Background

The phase 1 study of nivolumab, a fully human IgG4 programmed death-1 (PD-1) immune checkpoint inhibitor monoclonal antibody, showed promising antitumor activity in patients with advanced melanoma.

Materials and methods

This phase 3 study compared nivolumab vs dacarbazine in treatment-naïve patients with BRAF wild-type metastatic melanoma. Patients were randomized 1:1 to receive nivolumab 3 mg/kg every 2 weeks (Q2W) + placebo Q3W (n = 210) or dacarbazine 1000 mg/m2 Q3W + placebo Q2W (n = 208) until disease progression or unacceptable toxicity. Randomization was stratified by M-stage and programmed death ligand-1 (PD-L1) status. The primary endpoint was overall survival (OS). Patients were followed for up to 16.7 months at the time of data cutoff, which occurred 5.2 months after the first visit of the last patient randomized.

Results

The hazard ratio (HR) for death was 0.42 (99.79% CI 0.25–0.73; P < 0.0001) in favor of nivolumab, with 1-year OS rate 73% (95% CI, 66%–79%) for nivolumab vs 42% (95% CI, 33%–51%) for dacarbazine.

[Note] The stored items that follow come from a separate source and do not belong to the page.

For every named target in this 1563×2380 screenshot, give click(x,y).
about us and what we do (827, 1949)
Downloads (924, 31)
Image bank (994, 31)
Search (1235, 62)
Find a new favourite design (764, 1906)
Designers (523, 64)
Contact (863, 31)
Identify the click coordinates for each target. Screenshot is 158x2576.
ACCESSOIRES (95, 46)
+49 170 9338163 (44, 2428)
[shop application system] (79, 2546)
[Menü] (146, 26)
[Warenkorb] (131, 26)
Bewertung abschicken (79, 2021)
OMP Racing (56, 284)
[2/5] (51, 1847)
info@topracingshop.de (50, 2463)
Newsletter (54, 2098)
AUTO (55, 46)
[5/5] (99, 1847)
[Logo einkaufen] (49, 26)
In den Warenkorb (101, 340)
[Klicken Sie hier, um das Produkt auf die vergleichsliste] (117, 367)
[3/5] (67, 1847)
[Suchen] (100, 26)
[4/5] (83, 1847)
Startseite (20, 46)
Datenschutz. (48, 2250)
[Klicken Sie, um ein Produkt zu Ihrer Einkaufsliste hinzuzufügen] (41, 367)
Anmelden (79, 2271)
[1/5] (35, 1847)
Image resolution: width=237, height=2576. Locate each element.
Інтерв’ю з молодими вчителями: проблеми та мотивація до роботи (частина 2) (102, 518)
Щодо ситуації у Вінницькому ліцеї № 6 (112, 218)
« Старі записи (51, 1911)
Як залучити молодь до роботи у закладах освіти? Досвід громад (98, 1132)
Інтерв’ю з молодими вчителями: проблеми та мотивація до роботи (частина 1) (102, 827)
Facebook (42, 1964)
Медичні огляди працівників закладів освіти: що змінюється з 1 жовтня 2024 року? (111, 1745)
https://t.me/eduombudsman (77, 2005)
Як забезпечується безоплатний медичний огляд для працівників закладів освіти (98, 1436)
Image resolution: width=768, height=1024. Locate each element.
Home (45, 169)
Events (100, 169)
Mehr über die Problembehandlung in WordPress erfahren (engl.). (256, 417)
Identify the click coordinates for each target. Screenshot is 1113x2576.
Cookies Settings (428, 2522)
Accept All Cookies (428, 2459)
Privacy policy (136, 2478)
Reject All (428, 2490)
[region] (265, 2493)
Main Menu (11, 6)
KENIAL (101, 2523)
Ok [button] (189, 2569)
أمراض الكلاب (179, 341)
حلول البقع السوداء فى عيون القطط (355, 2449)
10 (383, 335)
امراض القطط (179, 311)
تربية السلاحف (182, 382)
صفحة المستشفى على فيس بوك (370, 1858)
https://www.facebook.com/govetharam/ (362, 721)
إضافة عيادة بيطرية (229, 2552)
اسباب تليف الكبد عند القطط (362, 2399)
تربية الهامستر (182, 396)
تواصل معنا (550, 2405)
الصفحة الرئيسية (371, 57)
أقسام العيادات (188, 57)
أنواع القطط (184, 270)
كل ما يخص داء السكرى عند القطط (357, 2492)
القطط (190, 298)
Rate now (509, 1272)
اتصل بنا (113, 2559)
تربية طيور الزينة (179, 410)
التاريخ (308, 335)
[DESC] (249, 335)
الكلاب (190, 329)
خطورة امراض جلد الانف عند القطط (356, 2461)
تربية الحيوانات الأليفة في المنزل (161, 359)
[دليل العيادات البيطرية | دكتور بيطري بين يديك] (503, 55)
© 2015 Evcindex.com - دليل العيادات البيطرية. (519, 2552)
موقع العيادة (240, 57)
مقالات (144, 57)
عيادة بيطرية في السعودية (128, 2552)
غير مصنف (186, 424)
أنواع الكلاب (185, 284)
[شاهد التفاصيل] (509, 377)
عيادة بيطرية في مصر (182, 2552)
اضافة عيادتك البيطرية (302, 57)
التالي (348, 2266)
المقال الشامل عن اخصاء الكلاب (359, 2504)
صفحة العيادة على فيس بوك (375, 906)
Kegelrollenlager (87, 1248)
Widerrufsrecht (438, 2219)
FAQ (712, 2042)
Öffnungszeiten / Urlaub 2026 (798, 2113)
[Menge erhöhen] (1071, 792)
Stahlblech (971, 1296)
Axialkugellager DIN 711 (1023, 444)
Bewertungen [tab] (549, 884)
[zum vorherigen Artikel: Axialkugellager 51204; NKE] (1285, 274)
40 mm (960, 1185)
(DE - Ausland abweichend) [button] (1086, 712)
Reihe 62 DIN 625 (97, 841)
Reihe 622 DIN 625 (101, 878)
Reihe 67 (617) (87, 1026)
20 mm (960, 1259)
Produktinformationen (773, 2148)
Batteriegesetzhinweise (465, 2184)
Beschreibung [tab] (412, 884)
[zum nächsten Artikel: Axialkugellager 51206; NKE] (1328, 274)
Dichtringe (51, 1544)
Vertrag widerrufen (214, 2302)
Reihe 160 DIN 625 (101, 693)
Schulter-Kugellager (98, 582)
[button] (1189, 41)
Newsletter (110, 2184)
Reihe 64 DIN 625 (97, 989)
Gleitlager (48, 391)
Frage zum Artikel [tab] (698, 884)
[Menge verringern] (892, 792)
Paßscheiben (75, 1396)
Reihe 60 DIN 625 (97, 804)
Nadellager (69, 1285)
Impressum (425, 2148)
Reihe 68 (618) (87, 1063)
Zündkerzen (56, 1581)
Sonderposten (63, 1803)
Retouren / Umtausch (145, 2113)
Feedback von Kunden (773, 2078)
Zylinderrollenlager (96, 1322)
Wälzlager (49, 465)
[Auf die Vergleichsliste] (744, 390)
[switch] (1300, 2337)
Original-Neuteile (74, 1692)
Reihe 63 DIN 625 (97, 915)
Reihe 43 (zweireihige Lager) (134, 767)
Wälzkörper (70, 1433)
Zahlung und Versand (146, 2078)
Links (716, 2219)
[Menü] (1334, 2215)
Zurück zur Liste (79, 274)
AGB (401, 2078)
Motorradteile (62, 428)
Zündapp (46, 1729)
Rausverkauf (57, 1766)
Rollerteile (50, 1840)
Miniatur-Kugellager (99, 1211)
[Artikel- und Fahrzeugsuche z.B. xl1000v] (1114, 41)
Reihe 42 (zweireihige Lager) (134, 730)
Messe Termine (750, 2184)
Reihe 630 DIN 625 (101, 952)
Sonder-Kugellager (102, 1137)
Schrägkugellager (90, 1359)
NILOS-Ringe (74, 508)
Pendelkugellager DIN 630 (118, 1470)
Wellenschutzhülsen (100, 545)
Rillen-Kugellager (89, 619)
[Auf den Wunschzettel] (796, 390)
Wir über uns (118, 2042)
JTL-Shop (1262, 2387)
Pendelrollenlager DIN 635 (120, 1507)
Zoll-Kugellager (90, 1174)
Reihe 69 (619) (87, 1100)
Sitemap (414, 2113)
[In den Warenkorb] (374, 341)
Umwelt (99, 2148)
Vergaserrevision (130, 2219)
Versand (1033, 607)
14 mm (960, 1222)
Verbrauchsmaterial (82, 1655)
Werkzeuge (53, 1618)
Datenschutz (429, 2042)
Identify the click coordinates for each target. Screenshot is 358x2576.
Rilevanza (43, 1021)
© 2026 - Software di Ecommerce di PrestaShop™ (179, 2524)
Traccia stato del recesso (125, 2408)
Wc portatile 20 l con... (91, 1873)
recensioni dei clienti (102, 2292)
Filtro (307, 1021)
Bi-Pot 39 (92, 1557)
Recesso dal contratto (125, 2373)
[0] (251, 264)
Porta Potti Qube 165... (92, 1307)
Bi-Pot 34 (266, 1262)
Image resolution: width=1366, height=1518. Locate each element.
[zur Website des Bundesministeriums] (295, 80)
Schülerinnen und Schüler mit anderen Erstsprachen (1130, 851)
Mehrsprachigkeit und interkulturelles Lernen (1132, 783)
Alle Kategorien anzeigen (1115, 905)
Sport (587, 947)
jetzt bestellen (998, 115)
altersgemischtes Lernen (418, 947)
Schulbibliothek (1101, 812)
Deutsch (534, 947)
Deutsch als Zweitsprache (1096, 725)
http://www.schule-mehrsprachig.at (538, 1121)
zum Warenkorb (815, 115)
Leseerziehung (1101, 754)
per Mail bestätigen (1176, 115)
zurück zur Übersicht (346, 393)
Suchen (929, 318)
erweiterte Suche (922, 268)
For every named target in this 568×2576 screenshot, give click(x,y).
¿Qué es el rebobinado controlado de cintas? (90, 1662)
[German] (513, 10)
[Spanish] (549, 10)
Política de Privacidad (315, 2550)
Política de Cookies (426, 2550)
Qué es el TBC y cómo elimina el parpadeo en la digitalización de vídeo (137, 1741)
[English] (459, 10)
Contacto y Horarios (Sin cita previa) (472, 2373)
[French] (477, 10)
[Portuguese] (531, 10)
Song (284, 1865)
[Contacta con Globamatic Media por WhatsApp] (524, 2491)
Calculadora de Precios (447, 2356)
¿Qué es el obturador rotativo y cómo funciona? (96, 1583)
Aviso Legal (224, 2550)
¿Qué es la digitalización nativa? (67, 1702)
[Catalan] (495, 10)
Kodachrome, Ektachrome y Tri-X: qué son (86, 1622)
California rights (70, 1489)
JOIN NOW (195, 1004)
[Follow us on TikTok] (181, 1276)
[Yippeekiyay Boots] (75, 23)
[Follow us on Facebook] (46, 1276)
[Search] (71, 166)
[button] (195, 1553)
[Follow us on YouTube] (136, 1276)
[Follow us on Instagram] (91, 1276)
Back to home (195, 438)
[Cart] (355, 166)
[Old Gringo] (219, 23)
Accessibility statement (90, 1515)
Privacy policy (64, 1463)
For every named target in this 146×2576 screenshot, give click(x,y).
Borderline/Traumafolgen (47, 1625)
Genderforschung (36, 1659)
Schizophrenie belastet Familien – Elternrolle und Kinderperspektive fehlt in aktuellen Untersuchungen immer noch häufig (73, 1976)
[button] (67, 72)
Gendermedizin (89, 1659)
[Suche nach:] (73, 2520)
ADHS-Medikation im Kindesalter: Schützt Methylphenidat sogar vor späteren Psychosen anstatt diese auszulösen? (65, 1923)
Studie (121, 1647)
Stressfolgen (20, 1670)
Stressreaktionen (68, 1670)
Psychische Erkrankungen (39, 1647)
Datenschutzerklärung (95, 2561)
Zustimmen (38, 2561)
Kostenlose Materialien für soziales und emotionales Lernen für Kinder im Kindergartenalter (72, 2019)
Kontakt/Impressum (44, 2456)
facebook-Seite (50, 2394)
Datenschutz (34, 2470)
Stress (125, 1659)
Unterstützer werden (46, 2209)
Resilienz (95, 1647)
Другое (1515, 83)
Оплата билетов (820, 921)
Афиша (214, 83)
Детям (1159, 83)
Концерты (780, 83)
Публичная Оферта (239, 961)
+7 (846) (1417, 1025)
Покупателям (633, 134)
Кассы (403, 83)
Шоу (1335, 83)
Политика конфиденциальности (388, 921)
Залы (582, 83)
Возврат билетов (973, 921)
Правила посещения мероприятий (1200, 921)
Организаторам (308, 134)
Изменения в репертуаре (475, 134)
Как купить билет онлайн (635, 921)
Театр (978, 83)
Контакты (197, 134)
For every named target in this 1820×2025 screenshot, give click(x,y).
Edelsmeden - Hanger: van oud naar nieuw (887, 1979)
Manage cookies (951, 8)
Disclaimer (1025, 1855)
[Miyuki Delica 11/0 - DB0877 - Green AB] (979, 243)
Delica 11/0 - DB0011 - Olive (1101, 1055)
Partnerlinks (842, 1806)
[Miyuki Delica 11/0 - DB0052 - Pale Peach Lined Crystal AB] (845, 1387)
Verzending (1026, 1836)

Median OS was not reached for nivolumab and was 10.8 months for dacarbazine. Median progression-free survival (PFS) was 5.1 months for nivolumab and 2.2 months for dacarbazine (HR for death or progression 0.43, 95% CI 0.34–0.56; P < 0.0001). Objective response rate was 40% (84/210) vs 14% (29/208) for nivolumab and dacarbazine, respectively (P < 0.0001). Median duration of response was not reached for nivolumab and 6 months for dacarbazine. At the time of data cutoff, responses were ongoing in 86% (72/84) of nivolumab and 52% (15/29) of dacarbazine responders. PD-L1 positivity (using a 5% tumor cell surface staining cutoff) appeared to be associated with improved OS in the nivolumab arm (85% of PD-L1+ and 71% of PD-L1-/indeterminate patients alive at the time of last follow-up). Both PD-L1+ and PD-L1-/indeterminate patients receiving nivolumab had improved OS vs dacarbazine (un-stratified HR 0.30, 95% CI, 0.15–0.60 in PD-L1+ patients; 0.48, 95% CI, 0.32–0.71 in PD-L1-/indeterminate patient, both in favor of the nivolumab arm). The most common nivolumab-related adverse events (AEs) were fatigue, pruritus, and nausea. Drug-related grade 3–4 AEs were reported in 12% vs 18% of patients receiving nivolumab vs dacarbazine, respectively. AEs led to discontinuation in 7% and 12% of dacarbazine- vs nivolumab-treatment patients, respectively.

Conclusions

Compared to dacarbazine, nivolumab significantly improved OS and PFS in previously untreated patients with BRAF wild-type metastatic melanoma with an acceptable safety profile.